Communications with Tonga was difficult. By Saturday evening, Tongans told New Zealand news service Stuff, that people had screamed for help as buildings were inundated.
Video posted to social media showed large waves washing ashore, swirling around homes and buildings.
Satellite images showed a huge explosion from the Hunga Tonga Hunga Ha’apai volcano, the latest in a series of spectacular eruptions.
Prof Shane Cronin, an expert on volcanos at the University of Auckland, told the BBC that the eruption could be one of the most powerful for 30 years.
Mere Taufa said she was in her house, getting ready for dinner, when the volcano erupted.
“It was massive. The ground shook, our house was shaking. It came in waves. My younger brother thought bombs were exploding nearby,” Ms Taufa told Stuff.
She said water filled their home minutes later and she saw the wall of a neighbouring house collapse.
“We just knew straight away it was a tsunami. Just water gushing into our home.”
New Zealand’s military said it was monitoring the situation and remained on standby, ready to assist if asked.

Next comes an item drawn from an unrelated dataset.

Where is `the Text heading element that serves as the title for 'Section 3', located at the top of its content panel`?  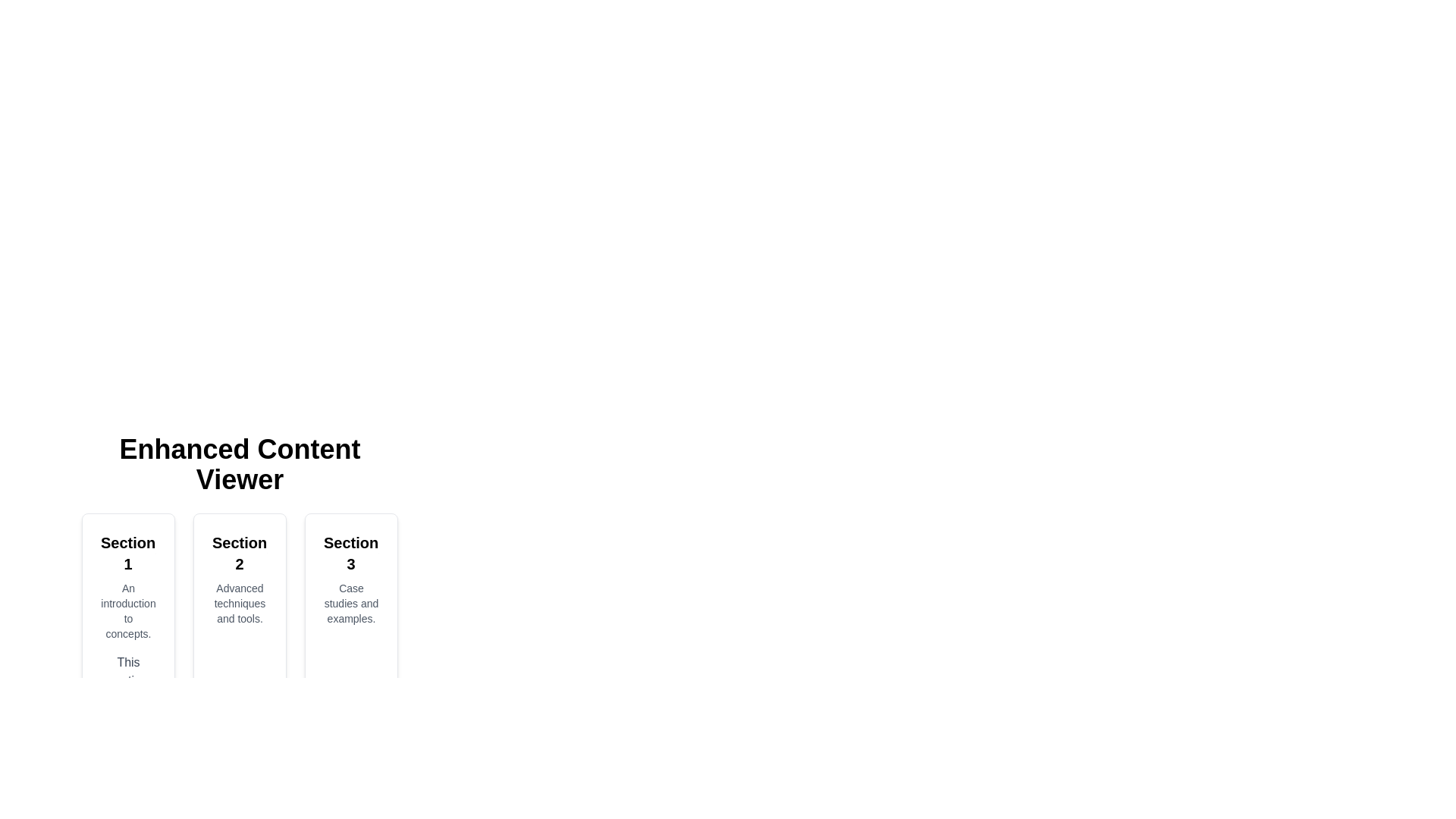 the Text heading element that serves as the title for 'Section 3', located at the top of its content panel is located at coordinates (350, 553).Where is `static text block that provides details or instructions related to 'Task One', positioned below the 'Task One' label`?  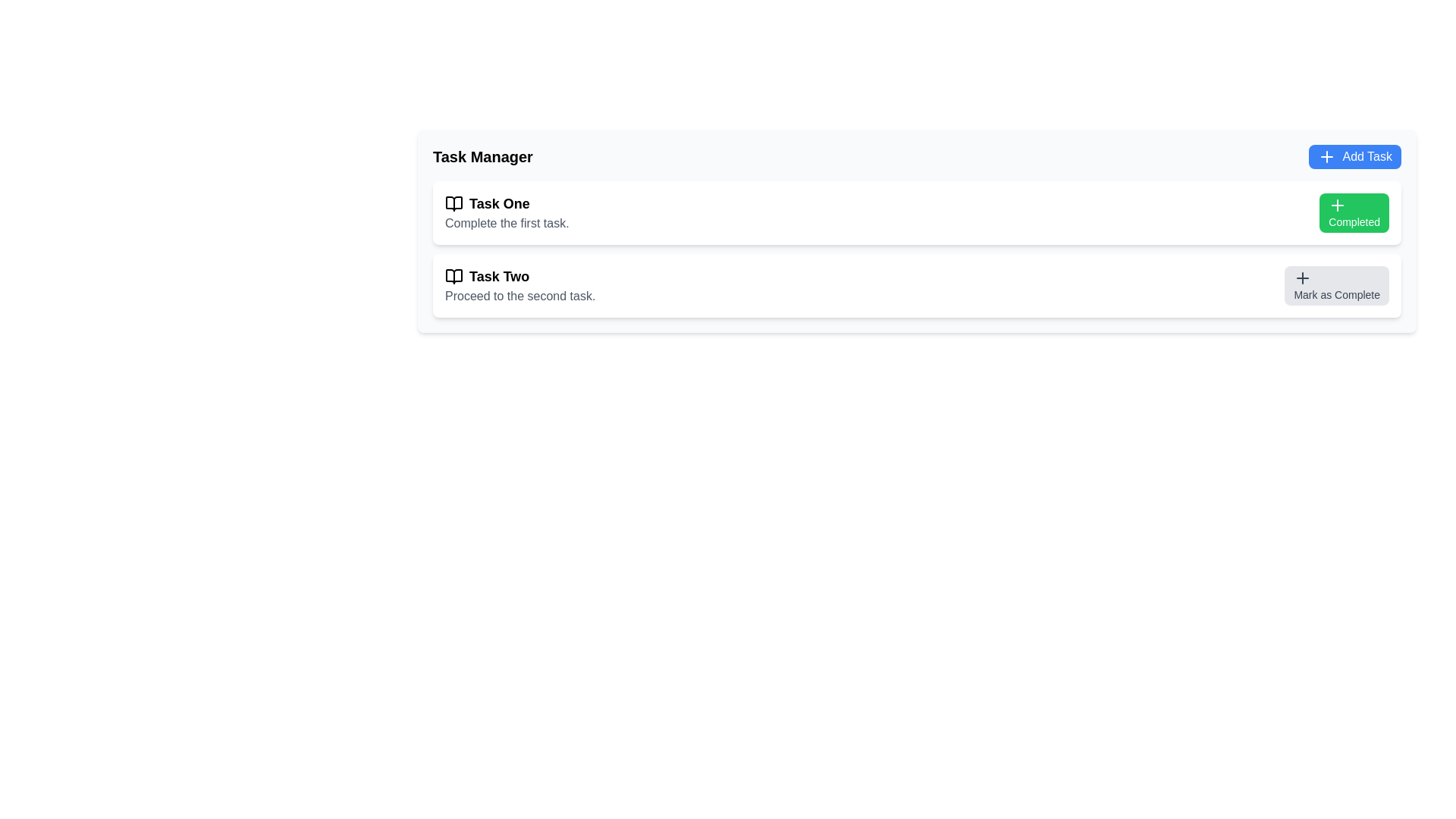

The Islands Business news site reported that a convoy of police and military troops had helped Tonga’s King Tupou VI to leave his palace near the shore. He was among many residents who fled for higher ground.
A video posted on Twitter on Tonga’s island cluster of Vava’u showed waves sweeping inland.
“Can literally hear the volcano eruption, sounds pretty violent,” Faka’iloatonga Taumoefolauhe wrote in his post.
He later wrote: “Raining ash and tiny pebbles, darkness blanketing the sky.”
Matangi Tonga, a news website, earlier reported that scientists observed massive explosions, thunder and lightning near the volcano after it started erupting early on Friday.
The site said satellite images showed a plume of ash, steam and gas rising up into the air to about 20 kilometres, and spanning 5km.
More than 2,300km away, in New Zealand, officials were warning of storm surges from the eruption.
Its National Emergency Management Agency said some parts of the country could expect “strong and unusual currents and unpredictable surges at the shore following a large volcanic eruption”.
On Saturday, the Pacific Tsunami Warning Centre said the threat to American Samoa appeared to have passed, although minor sea fluctuations could continue.
The volcano erupted about 64km north of the Tongan capital, Nuku’alofa. In late 2014 and early 2015, eruptions in the area created a new island and disrupted international air travel to the Pacific archipelago for several days.
Tonga is home to about 105,000 people.